» **Document passage**
But we do not need that these views shall be taken as entirely accurate, in so far as we need them for application to this case. The general thought is sufficient for us now. The transgression of positive and definite law is misconduct, though it may be also carelessness, for the law often defines some of the acts that are ■necessary to due care. And when the requisite act is defined by statute, it has the advantage of certainty to the very letter.

One of the purposes of insurance is to protéct against losses by mere negligence and carelessness; but the misconduct of the insured is never insured against, and if it occasion a loss the owner must bear it. The misconduct of master and crew is often insured against, by the insurer taking the risk of barratry. If this be not expressly taken, the misconduct included under that term must be at the risk of the owner. Acts of barratry, therefore, will help us to understand misconduct, as distinguished from carelessness and negligence. It is a wrong against the *395ownership of the vessel by the master or mariners, by which it is lost. Similar acts by the owner are wrongs against the insurers of the ship.

Barratry may take place by risking the safety or title of the vessel by acts that are definitely forbidden by statute : such as leaving port contrary to an embargo, or in violation of revenue laws, or smuggling; or such as are contrary to other forms of definite right: as breaking a blockade, trading with the enemy, resistance of right of search, cruising without leave, fraudulent deviation or stranding, deviation for the master’s profit, or cutting the ship’s cable, so as to let her drift upon breakers. These acts would be barratry in the master, and if done by him are covered by the barratry clause. But if done with the consent of the insured they are not so covered. Of course they are not insured against when done by the owner himself.

In our present case the insured was the master. His boat was running a race with another steamboat. To secure steam enough for this purpose he had a barrel of turpentine (oil of turpentine) brought out of the hold, and the head knocked out. It was placed in front of the’ furnace, and he used the turpentine on the wood and coal which was cast into the furnace. While thus engaged, the fire of the furnace set fire to some of the wood that was saturated and ready for the furnace, and in attempting to remove the barrel it caught fire, and soon the vessel was in flames and was destroyed, and several lives were lost.

» **Given material**
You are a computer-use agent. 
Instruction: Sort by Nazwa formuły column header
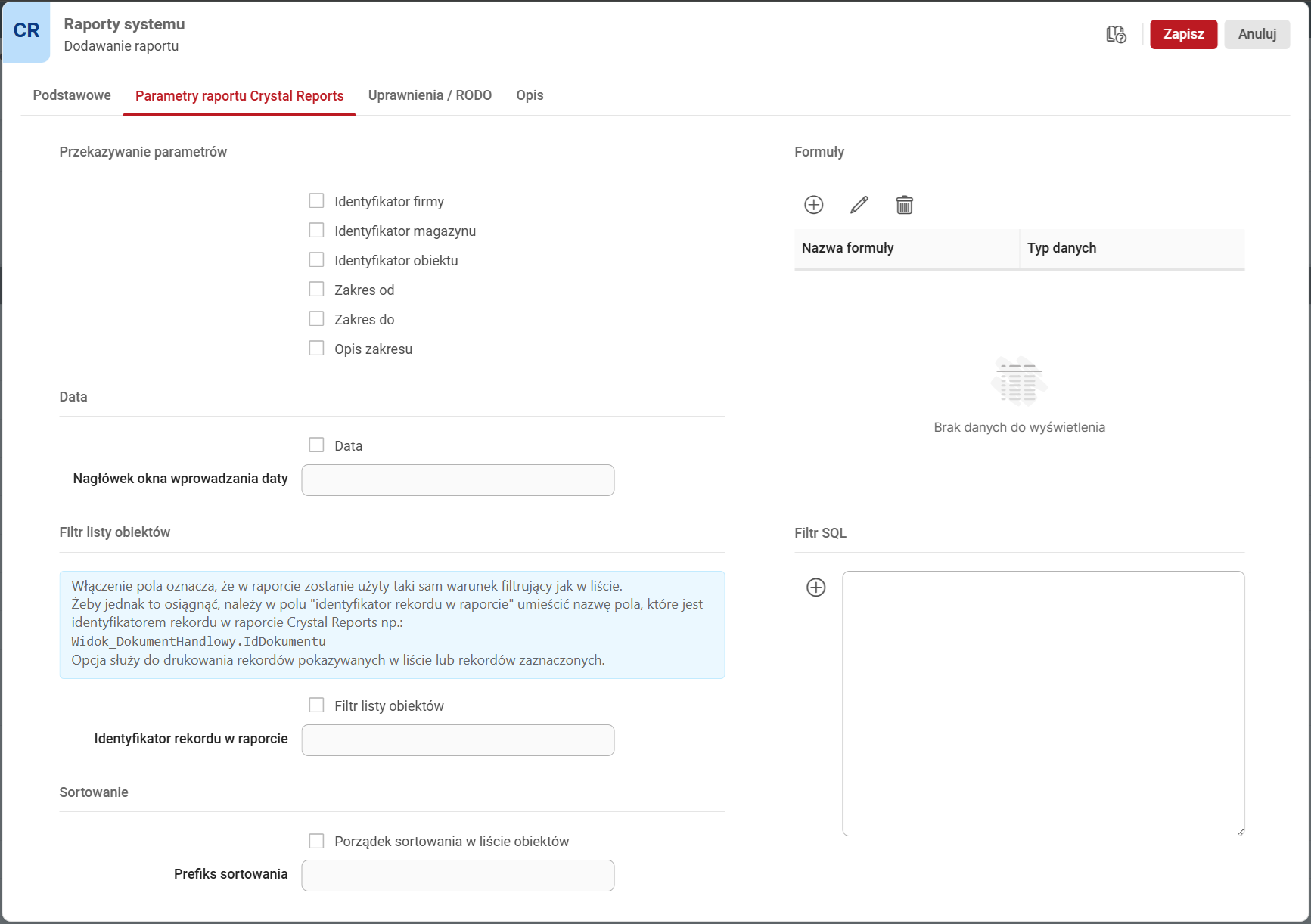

» **Problem 1**
Answer these questions about the passage on insurance and barratry, marking each answer with the matching letter.
(a) What advantage does a requisite act gain when it is defined by statute?
(b) By taking which risk does an insurer cover the misconduct of master and crew?
(c) What did the master have brought out of the hold to secure steam for the race?
» **Problem 2**
In the passage on insurance and barratry, rewrite the paragraph beginning "Barratry may take place" as a short list that keeps its main facts.

» **Task output 1**
(a) It has the advantage of certainty to the very letter.
(b) The risk of barratry.
(c) A barrel of turpentine (oil of turpentine).

» **Task output 2**
Barratry may take place when the safety or title of the vessel is risked by:
- acts definitely forbidden by statute, such as leaving port contrary to an embargo, violating revenue laws, or smuggling;
- acts contrary to other forms of definite right, such as breaking a blockade, trading with the enemy, resisting the right of search, cruising without leave, fraudulent deviation or stranding, deviation for the master's profit, or cutting the ship's cable so that she drifts upon breakers.

Coverage of such acts:
- Done by the master: barratry, covered by the barratry clause.
- Done with the consent of the insured: not covered.
- Done by the owner himself: not insured against.